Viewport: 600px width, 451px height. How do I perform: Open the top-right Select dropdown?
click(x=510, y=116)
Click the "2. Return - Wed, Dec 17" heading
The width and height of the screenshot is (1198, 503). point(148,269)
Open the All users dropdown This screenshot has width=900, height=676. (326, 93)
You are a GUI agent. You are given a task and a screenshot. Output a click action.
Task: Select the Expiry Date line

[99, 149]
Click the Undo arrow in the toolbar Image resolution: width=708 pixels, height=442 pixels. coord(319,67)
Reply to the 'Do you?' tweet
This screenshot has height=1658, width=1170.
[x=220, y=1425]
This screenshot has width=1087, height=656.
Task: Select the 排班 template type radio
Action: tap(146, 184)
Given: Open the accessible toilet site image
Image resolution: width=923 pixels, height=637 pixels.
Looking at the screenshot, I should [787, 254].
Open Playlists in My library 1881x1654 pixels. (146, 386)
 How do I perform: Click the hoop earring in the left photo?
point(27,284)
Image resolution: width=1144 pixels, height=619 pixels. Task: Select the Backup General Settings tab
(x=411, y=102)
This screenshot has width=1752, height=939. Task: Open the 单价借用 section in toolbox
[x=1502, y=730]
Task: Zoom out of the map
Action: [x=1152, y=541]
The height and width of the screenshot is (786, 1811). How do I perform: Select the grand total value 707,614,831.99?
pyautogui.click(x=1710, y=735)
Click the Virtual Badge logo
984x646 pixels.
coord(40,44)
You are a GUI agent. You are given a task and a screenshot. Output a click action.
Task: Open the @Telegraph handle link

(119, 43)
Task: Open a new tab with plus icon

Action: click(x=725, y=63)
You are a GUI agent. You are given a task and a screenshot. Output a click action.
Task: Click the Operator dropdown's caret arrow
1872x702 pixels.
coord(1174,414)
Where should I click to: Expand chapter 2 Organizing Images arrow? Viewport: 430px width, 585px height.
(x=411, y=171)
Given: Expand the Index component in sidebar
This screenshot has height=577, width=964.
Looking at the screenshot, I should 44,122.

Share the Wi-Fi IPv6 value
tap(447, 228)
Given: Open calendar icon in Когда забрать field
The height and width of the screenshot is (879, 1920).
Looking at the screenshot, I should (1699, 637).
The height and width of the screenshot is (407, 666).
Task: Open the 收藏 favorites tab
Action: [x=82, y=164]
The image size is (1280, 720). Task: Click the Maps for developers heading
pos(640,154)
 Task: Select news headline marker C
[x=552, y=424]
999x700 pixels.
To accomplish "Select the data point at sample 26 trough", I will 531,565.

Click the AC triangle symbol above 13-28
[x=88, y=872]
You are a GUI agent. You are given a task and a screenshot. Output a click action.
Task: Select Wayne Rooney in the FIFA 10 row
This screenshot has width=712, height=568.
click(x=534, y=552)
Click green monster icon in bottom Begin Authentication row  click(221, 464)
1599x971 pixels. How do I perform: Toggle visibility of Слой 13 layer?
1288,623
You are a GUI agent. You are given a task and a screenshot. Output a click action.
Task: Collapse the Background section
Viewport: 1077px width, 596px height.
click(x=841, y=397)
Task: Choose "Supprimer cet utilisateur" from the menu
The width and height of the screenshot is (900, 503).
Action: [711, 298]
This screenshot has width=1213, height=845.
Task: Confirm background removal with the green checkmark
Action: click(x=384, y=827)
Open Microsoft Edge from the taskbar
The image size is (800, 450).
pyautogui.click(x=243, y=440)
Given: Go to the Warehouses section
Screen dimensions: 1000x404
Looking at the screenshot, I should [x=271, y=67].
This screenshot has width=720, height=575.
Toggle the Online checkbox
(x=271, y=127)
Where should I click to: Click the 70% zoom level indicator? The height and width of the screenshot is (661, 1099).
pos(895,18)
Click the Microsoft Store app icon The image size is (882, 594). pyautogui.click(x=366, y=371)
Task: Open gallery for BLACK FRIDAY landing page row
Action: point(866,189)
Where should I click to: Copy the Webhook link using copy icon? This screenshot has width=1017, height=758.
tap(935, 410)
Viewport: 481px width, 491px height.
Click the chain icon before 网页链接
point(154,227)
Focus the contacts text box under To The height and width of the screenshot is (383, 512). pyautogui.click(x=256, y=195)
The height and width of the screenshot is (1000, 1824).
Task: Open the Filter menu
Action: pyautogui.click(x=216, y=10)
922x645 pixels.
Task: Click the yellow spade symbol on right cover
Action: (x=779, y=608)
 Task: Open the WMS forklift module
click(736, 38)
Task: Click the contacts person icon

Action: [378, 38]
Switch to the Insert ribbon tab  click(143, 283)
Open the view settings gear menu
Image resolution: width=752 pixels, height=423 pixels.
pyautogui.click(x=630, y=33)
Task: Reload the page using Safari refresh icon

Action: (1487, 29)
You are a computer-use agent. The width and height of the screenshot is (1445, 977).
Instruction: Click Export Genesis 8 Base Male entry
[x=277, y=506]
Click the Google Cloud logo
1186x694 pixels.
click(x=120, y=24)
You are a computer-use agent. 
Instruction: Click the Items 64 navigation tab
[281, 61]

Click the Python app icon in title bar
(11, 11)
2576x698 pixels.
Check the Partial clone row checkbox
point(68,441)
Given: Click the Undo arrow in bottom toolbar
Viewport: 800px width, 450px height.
○ ○ ○
→ WHAT THE TASK REQUIRES
Please return every line of the material above that includes "toolbar".

→ OUTPUT OF THE EXERCISE
Click the Undo arrow in the toolbar Image resolution: width=708 pixels, height=442 pixels. coord(319,67)
Given: Click the Undo arrow in bottom toolbar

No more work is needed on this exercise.